Would you reproduce the data below exactly, please, leaving out its images?

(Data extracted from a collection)
•••••

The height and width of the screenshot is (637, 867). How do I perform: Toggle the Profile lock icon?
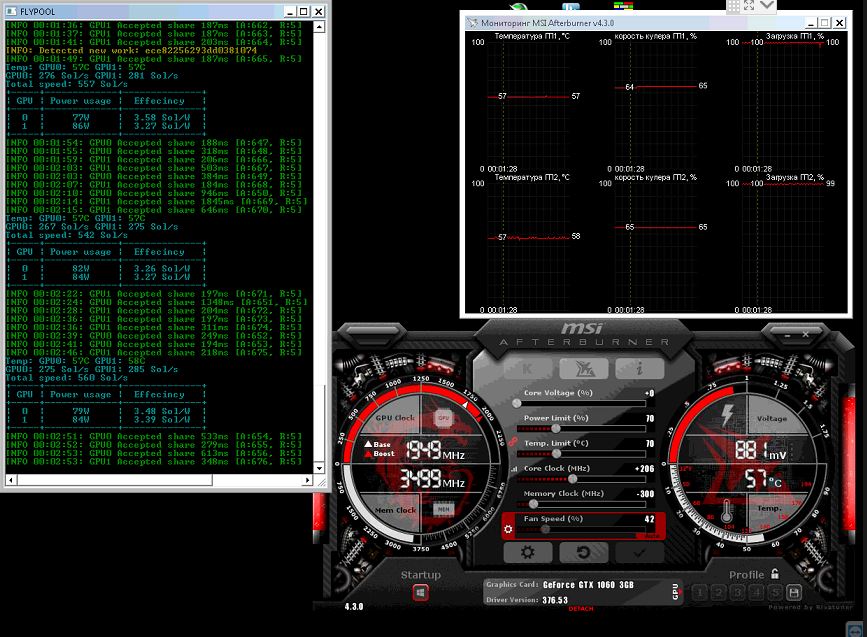(x=774, y=575)
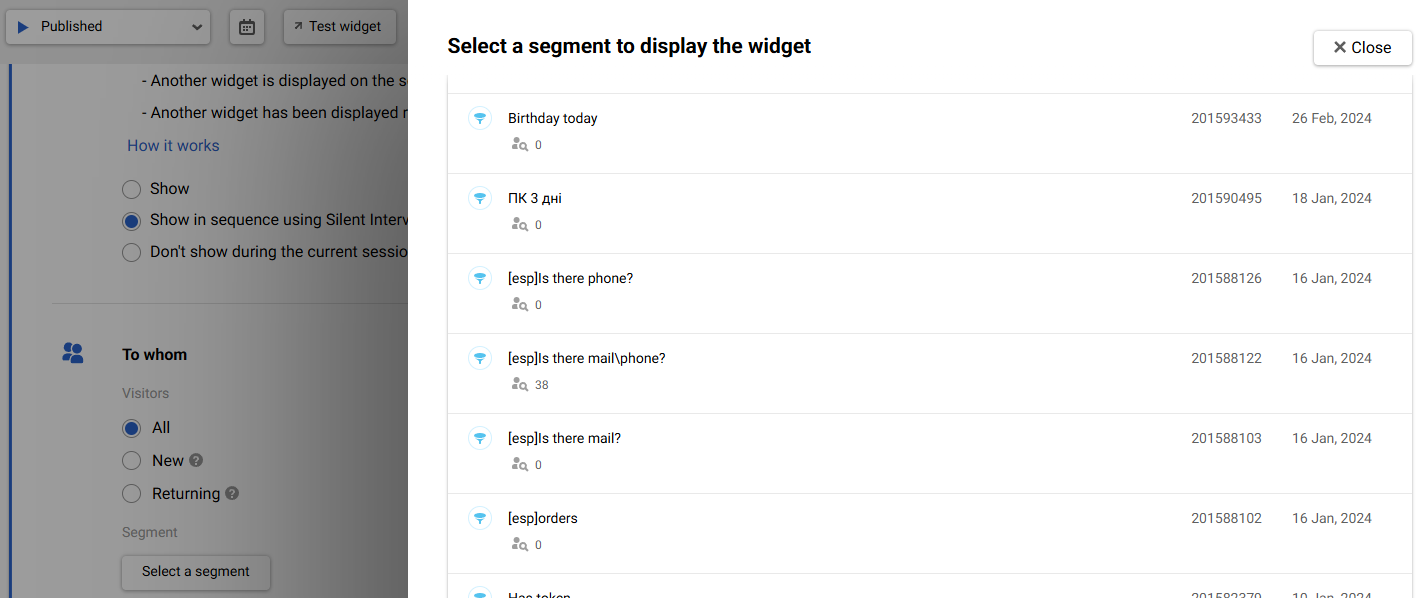Image resolution: width=1422 pixels, height=598 pixels.
Task: Open the How it works link
Action: [173, 146]
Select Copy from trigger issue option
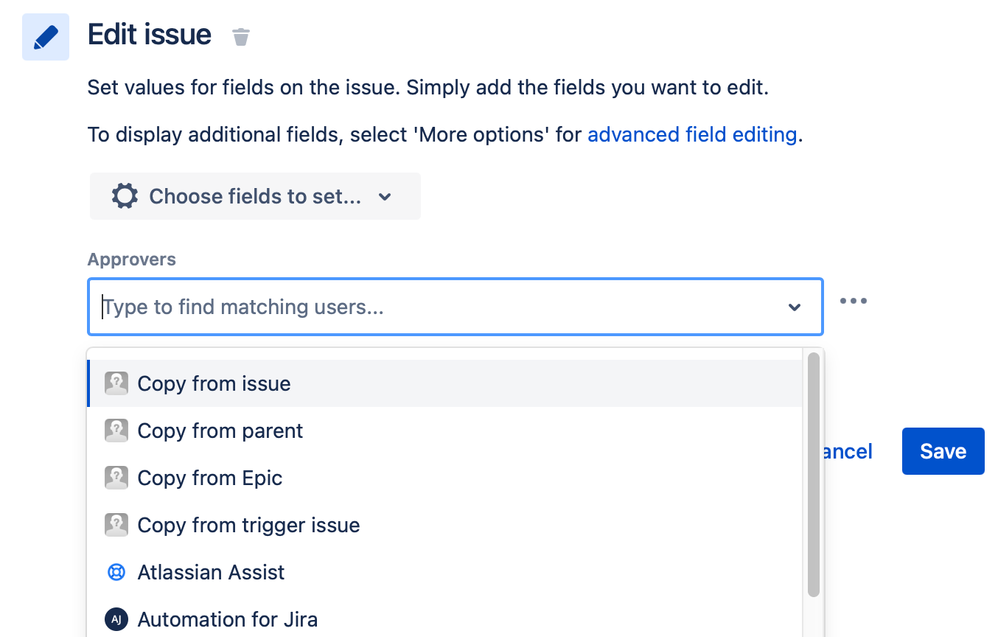The image size is (998, 637). click(x=248, y=525)
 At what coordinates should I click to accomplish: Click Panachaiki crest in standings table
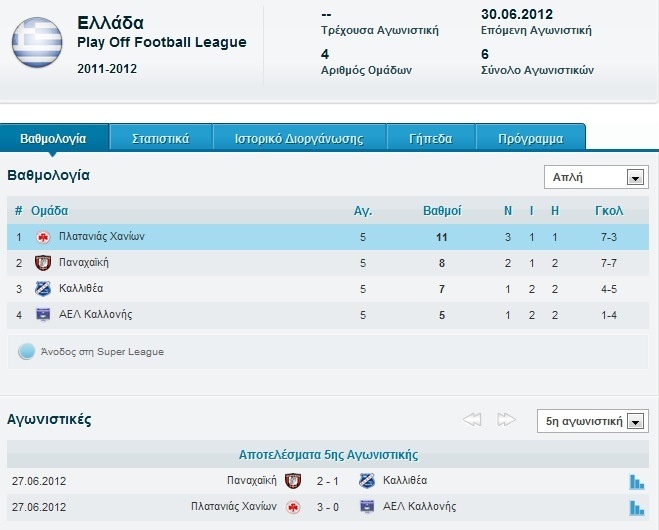point(43,263)
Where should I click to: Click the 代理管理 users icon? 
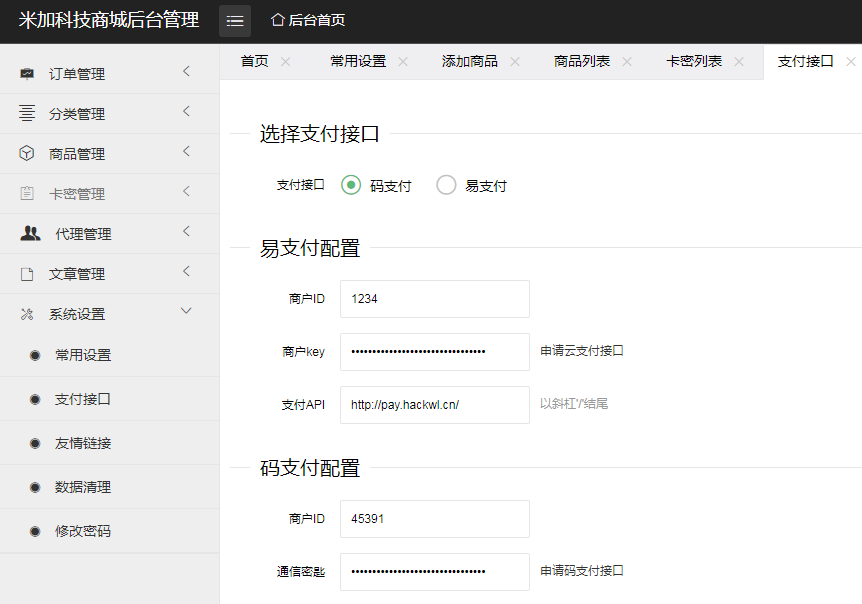[x=31, y=234]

•••••

• _Your solution_:
The height and width of the screenshot is (637, 867). How do I perform: Toggle the Profile lock icon?
(x=774, y=575)
Image resolution: width=1422 pixels, height=598 pixels.
Task: Open the How it works link
Action: [173, 146]
Select Copy from trigger issue option
The image size is (998, 637). click(x=248, y=525)
 At what coordinates should I click to accomplish: Click Panachaiki crest in standings table
point(43,263)
Where should I click to: Click the 代理管理 users icon? 
[x=31, y=234]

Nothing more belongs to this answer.